▼▼▼
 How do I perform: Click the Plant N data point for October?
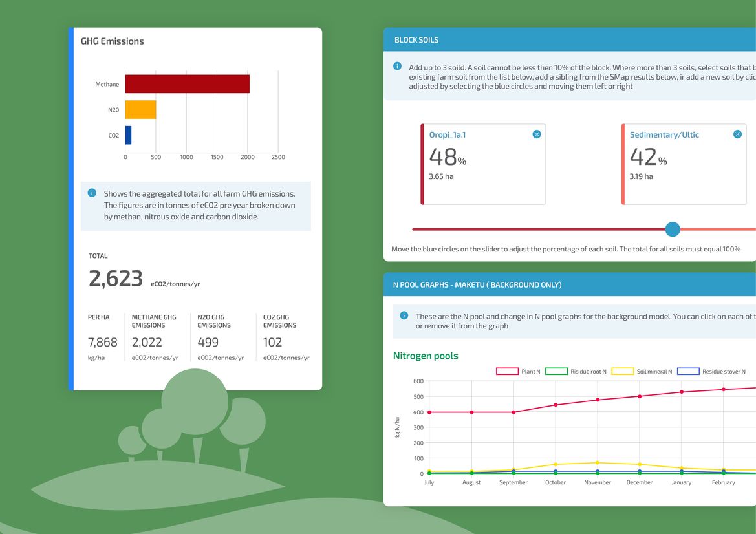(x=556, y=405)
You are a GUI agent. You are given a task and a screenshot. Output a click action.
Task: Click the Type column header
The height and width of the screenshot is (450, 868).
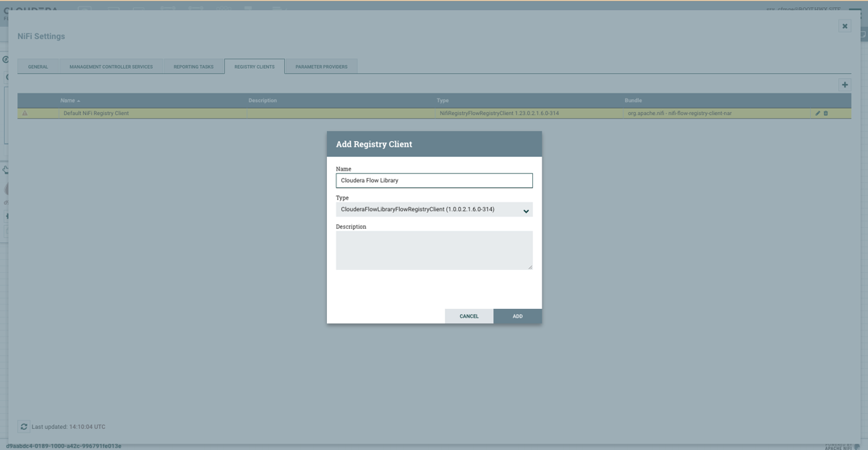443,101
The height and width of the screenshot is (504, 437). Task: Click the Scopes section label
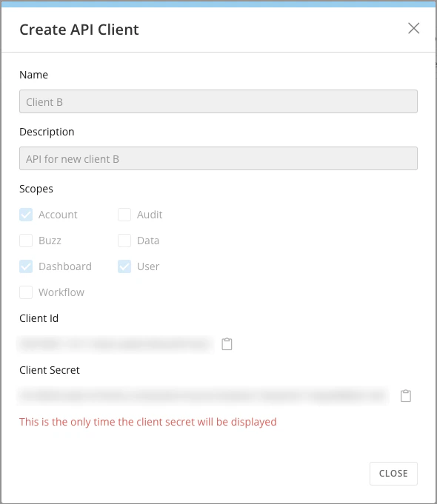point(36,189)
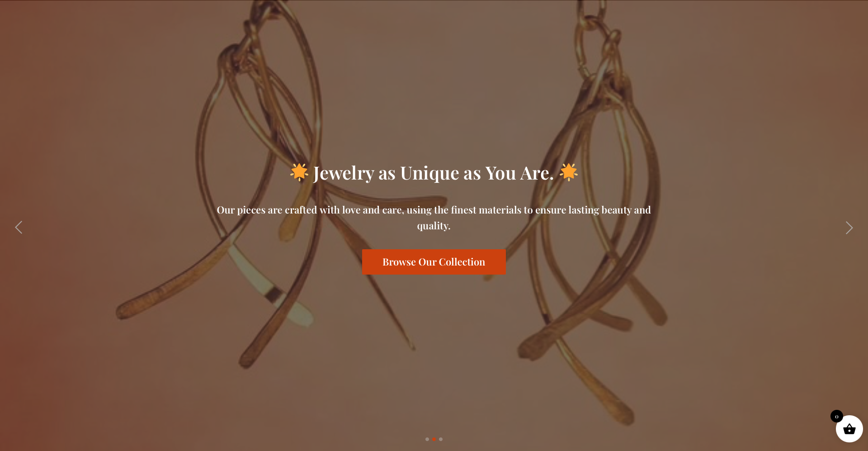The image size is (868, 451).
Task: Click the cart count badge showing 0
Action: click(x=837, y=416)
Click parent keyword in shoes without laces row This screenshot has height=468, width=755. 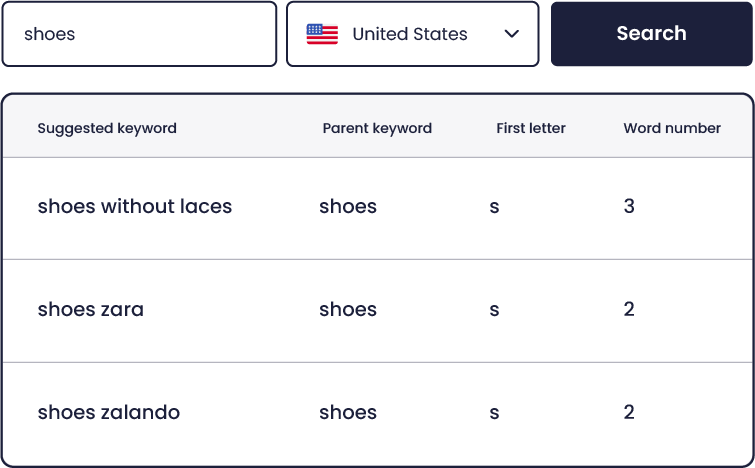[x=348, y=207]
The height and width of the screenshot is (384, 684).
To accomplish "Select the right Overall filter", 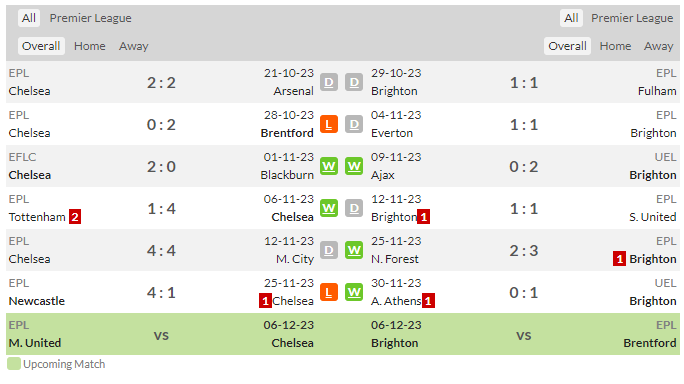I will click(567, 46).
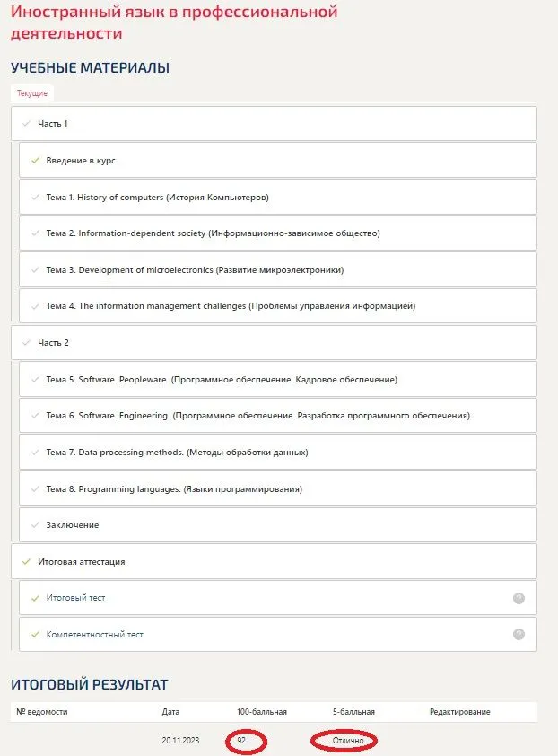Screen dimensions: 558x756
Task: Open Тема 6 Software. Engineering
Action: (x=257, y=416)
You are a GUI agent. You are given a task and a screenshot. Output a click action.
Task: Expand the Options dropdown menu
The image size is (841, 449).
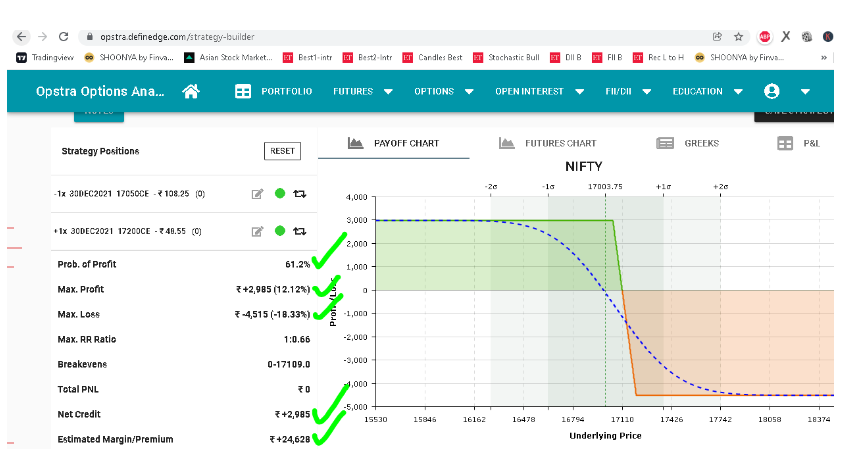coord(443,92)
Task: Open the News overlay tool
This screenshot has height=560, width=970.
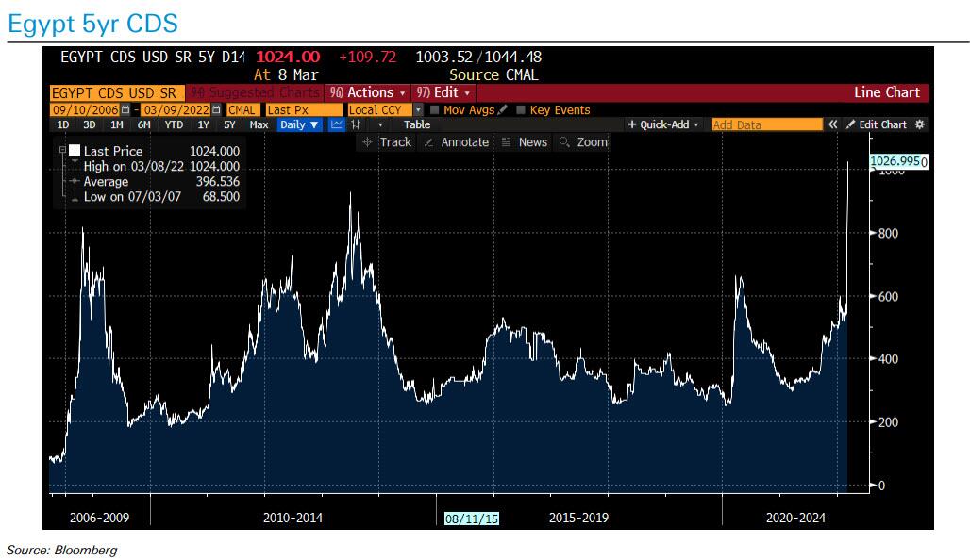Action: point(524,141)
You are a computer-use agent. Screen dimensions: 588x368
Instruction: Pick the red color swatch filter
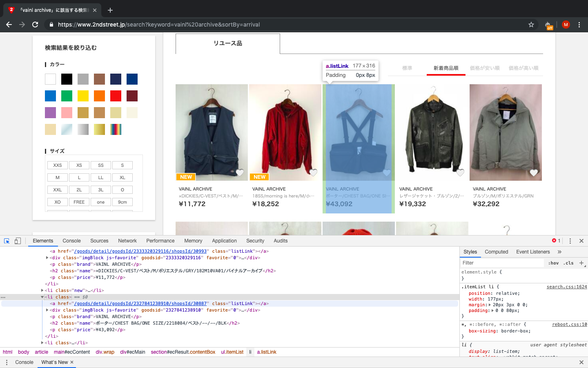[116, 96]
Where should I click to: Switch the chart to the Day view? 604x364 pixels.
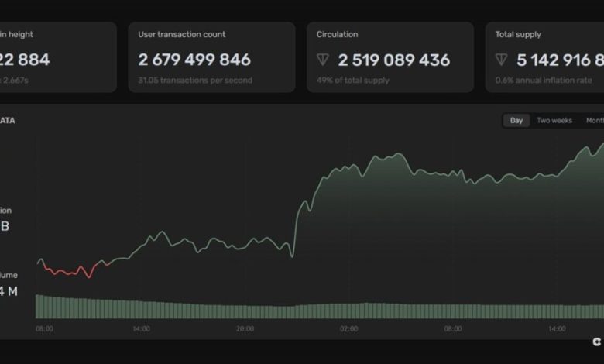(x=516, y=121)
▲▲▲
* ASSIGNED TASK: Starting at the line that holds "This screenshot has height=560, width=970." and ending at the last line of the material above, repeat each line exactly, both ends included, and leave the pictures out.

* RESULT OF THIS TASK:
This screenshot has height=560, width=970.
Action: point(524,141)
You are a computer-use agent. Screen dimensions: 588x368
Instruction: Pick the red color swatch filter
[116, 96]
Where should I click to: Switch the chart to the Day view? 604x364 pixels.
(x=516, y=121)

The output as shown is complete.